Nuclear war being difficult to model means more uncertainty, but not necessarily higher risk. There are infinitely many orders of magnitude between 0 and 5.93*10^-12, so I think I can at least in theory be quite uncertain while having a low best guess. I understand greater uncertainty (e.g. higher ratio between the 95th and 5th percentile) holding the median constant tends to increase the mean of heavy-tailed distributions (like lognormals), but it is unclear to which extent this applies. I have also accounted for this by using heavy-tailed distributions whenever I thought appropriate (e.g. I modelled the soot injected into the stratosphere per equivalent yield as a lognormal).
Nitpick. I think you have to remove 2 9s in the 2nd sentence, because the annual chance of nuclear war is around 1 %.
I do not think I have calibrated intuitions about the probability of rare events.
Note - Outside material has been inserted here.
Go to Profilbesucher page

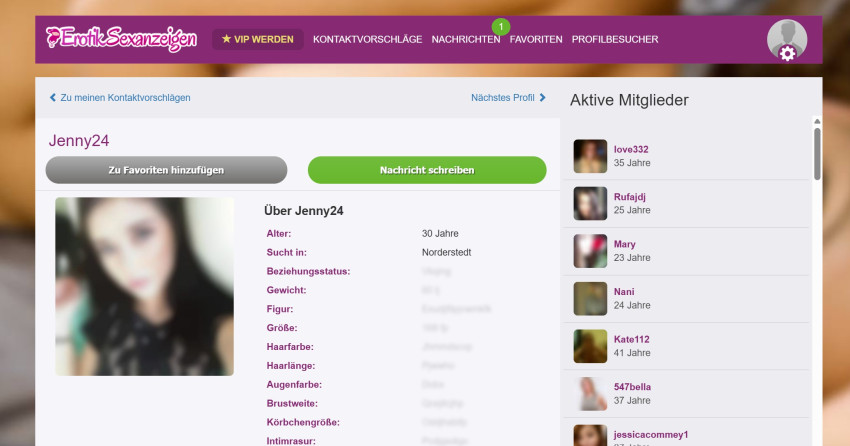pos(614,40)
To illustrate, I suppose it is easy for someone (not aware of the relevant dynamics) to guess the probability of a ticket winning the lottery is 0.1 %, whereas it could in fact be 10^-8. Relatedly:
I would be curious to see a model based as much as possible on empirical evidence suggesting a much higher risk.
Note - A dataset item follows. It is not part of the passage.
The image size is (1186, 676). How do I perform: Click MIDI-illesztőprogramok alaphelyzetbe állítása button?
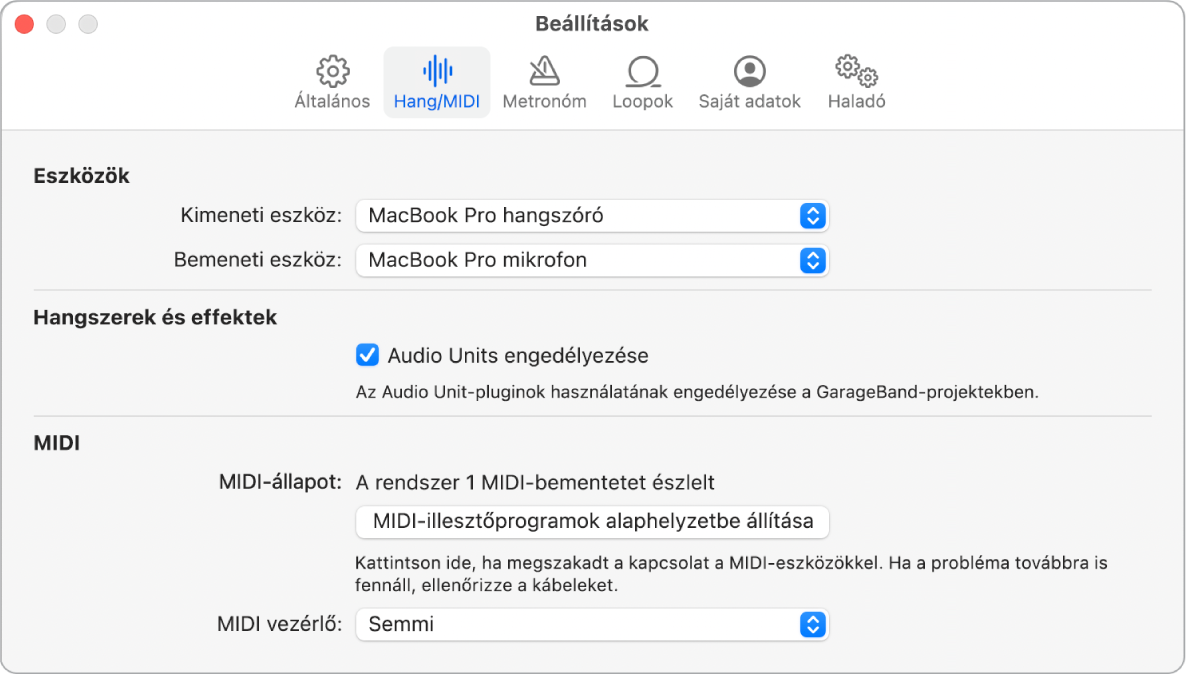coord(592,521)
Don't have time to reply in depth, but here are some thoughts:
Agreed. I expect my estimate for the nearterm extinction risk from nuclear war to remain astronomically low.
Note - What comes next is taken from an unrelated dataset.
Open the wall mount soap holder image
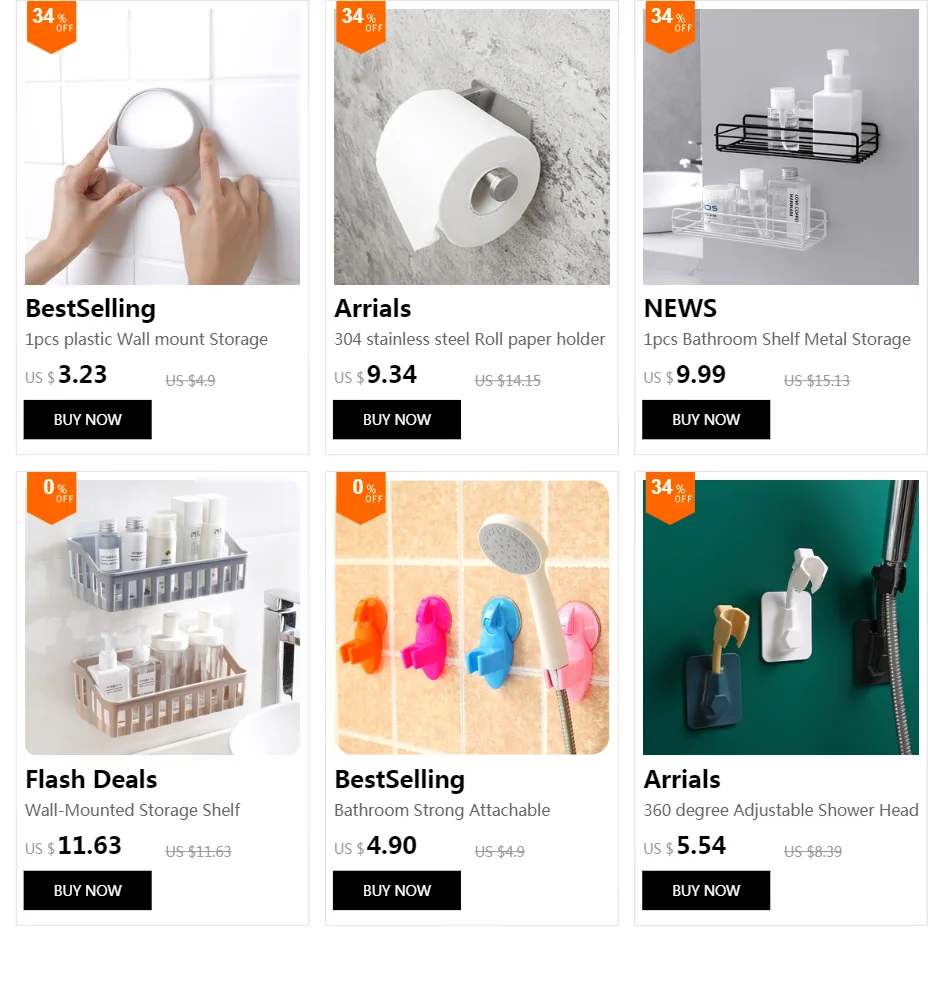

My study of the monkeys and infants, i.e. my analysis of past wars, suggested an annual extinction risk from wars of 6.36*10^-14, which is still 1.07 % (= 5.93*10^-12/(5.53*10^-10)) of my best guess.
For the superforecasters' annual extinction risk from nuclear war until 2050 of 3.57*10^-6 to be correct, my model would need to miss 99.9998 % (= 1 - 5.93*10^-12/(3.57*10^-6)) of the total risk. You say most (i.e. more than 50 %) of the risk comes from black swan events, but I think it would be really surprising if 99.9998 % did? The black swan events would also have to absent in some sense from XPT's report, because my estimate accounts for the information I found there.
I should also clarify my 10^-6 probability of human extinction given insufficient calorie production is supposed to account for unknown unknowns. Otherwise, my extinction risk from nuclear war would be orders of magnitude lower.
The fact that one model of one process gives a low number doesn't mean the true number is within a couple orders of magnitude of that. Modeling mortgage-backed security risk in 2007 using a Gaussian copula gives an astronomically low estimate of something like 10^-200, even though they did in fact default and cause the financial crisis. If the bankers adjusted their estimate upward to 10^-198 it would still be wrong.
IMO it is not really surprising for very near 100% of the risk of something to come from unmodeled risks, if the modeled risk is extremely low. Like say I write some code to generate random digits, and the first 200 outputs are zeros. One might estimate this at 10^-200 probability or adjust upwards to 10^-198, but the probability of this happening is way more than 10^-200 due to bugs.
Agreed. One should not put all weight in a single model. Likewise, one's best guess for the annual extinction risk from wars should not update to (Stephen Clare's) 0.01 % just because one model (Pareto distribution) outputs that. So the question of how one aggregates the outputs of various models is quite important. In my analysis of past wars, I considered 111 models, and got an annual extinction risk of 6.36*10^-14 for what I think is a reasonable aggregation method. You may think my aggregation method is super wrong, but this is different from suggesting I am putting all weight into a single method. Past analyses of war extinction risk did this, but not mine.
If it was not for considerations like the above, my best guess for the nearterm extinction risk from nuclear war would be many orders of magnitude below my estimate of 10^-11. I would very much agree that a risk of e.g. 10^-20 would be super overconfident, and not pay sufficient attention to unknown unknowns.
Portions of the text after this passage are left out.